The Twilight Zone - Two



While I can envision “Two” perhaps being a bit slow for some viewers, I think this is Twilight Zone at its very best. I really think this is an excellent half hour of sci-fi drama television. This is also, to me, an excellent use of Chuck Bronson. This kind of story just fits him like a well tailored suit. In the “distant” future, some nondescript town, leveled obviously by some great world war, reveals an “invader” (Liz Montgomery of “Bewitched”), in battle fatigues (a dress, coat, and knee-high boots), covered in soot and dirt, clearly hunting for food and shelter eventually encountering a soldier (Charles Bronson), in disheveled uniform, with a grizzled visage and unshaven face. At first this invader goes on the assault, hurling pots and pans (and basically anything she can get her hands on) at him, until he socks her across the chops, knocking her unconscious. While she dozes, Chuck takes advantage of a cup Liz opened featuring some chicken legs (I have always wondered just how healthy those could be), devouring the meat with great relish. He doesn’t eat all of them, leaving her a few as well. Eventually he finds a pan of water and drenches her face, awakening her.

Because they were on opposing forces, there is distrust and caution. But Chuck is tired, damn tired. He is fed up with fighting, death, and war. In the town, one of my favorite aspects of this anti-war parable is the visual symbols of combat recruitment. You see signs and such begging for any man or woman to join up for the war effort, including a marquee at a theater where two different skeletal remains with machine guns lie just inside the building. Earlier in the episode, Chuck is investigating the town, locating the skeletal remains of birds in a cage of a café he and Liz raided for scraps. Later in the episode, Chuck finds a dress modeled in a picture window by a mannequin, realizing Liz desires to wear it, considering it “precassney” (pretty, I guess, in her native language). Chuck insists she put it on, but the building she chooses to change in is a recruitment office. With all the signs designed for soldier combat interest and appealing to volunteers joining the fight against the enemy, Liz is urged to take shots at Chuck, dropping him backwards in fear of being hit (the gun fires laser blasts). Again, he’s fed up with this, and her attempt to attack him is the last straw. He will venture on somewhere else.

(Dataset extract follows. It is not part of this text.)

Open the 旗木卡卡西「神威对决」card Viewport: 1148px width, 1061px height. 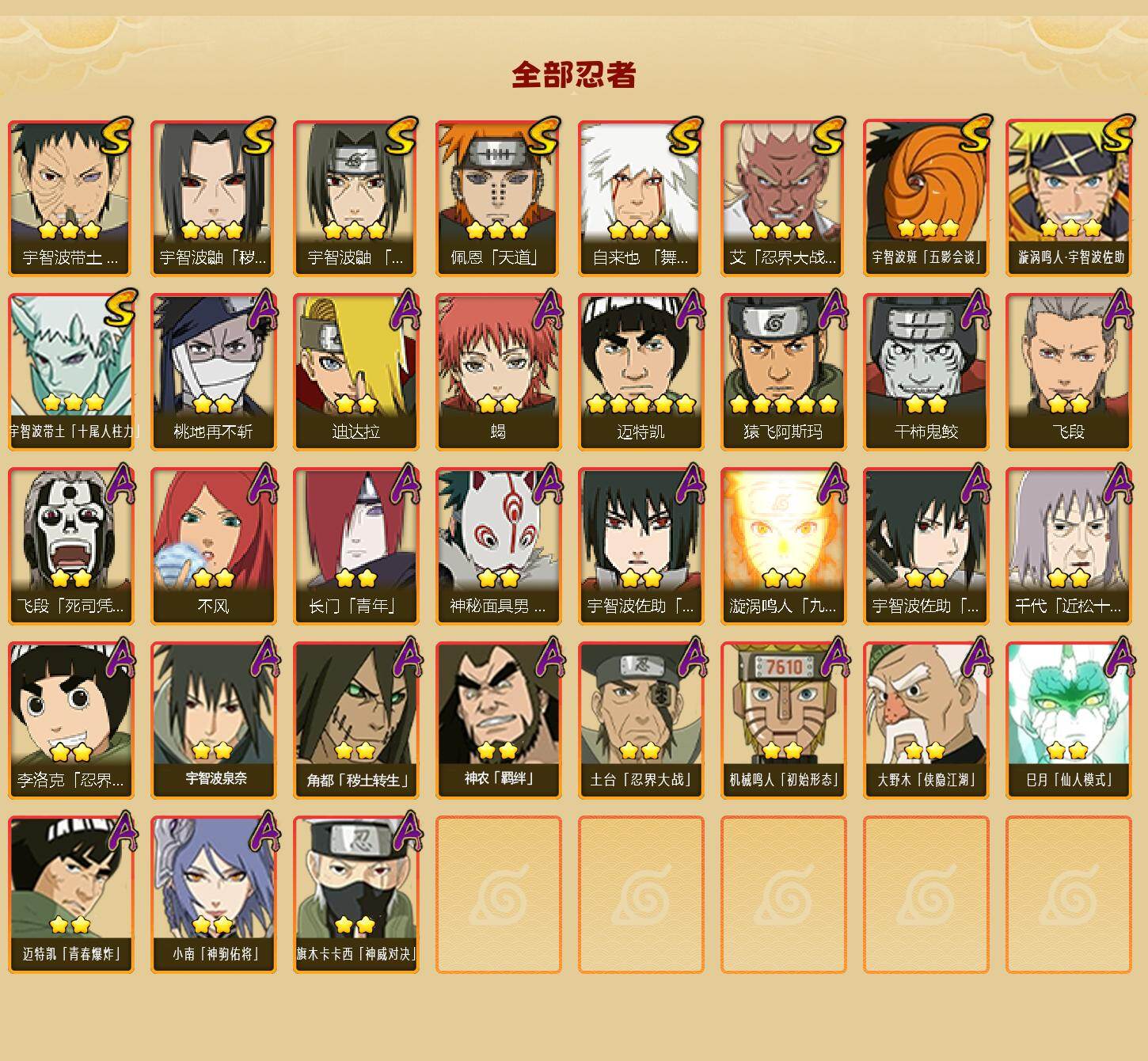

In the episode Liz often will follow behind Chuck, shadowing him. With raccoon-eyed mascara and this carefully cultivated survival instinct disguising an interest in Chuck, Liz says one word and communicates almost entirely with her face and expressive demeanor. I love her work in this episode. While charming on “Bewitched”, I just thought it was neat to see her three years before her most famous role in such a much different role. Even as she is “dirtied up”, there is just no disguising her beauty. Behind the guarded exterior and hesitant ability to embrace Chuck’s attempts at an olive branch, I loved how Montgomery gives little clues in her performance hinting at a desire to be in his company.

Chuck does “tired and pissed off” well. I enjoyed just how he would toss a dress or a towel (or bar of soap) at Montgomery, annoyed at her because her uniform and previous assault still reminds him of what has been lost. There was this moment I found quite amusing where Bronson just shouts into an open ceiling in the restaurant towards the sky declaring an end to the war. Liz doesn’t understand him so there is that language barrier they will have to overcome. That is something else I also consider a gem of this episode: the ability of the two of them to communicate despite the language setback. Through action must they speak to each other in a way they can understand. Shaving his face is even made interesting by Bronson because of the situation and compelling abandoned sets used for the episode. These amazing rundown Hal Roach sets for the town are an incredible visual that really gives the story a just-right aesthetic backdrop. Clearly once Bronson leaves her behind, Liz recognizes that his companionship beats loneliness. And he’s really patient with her despite the resistance. The emphasis on “ridding themselves of the different colors on their uniforms” is a call to rise above warring and move past the killing. Enough is enough. The two of them walking side by side towards whatever future awaits them is that “moving past their differences”, accepting each other. Serling tells us at the end: what we watched was a love story. And this love story was borne out of the battered shell of a town left in the ruins of war. And out of all this is two people wanting more than what was left them.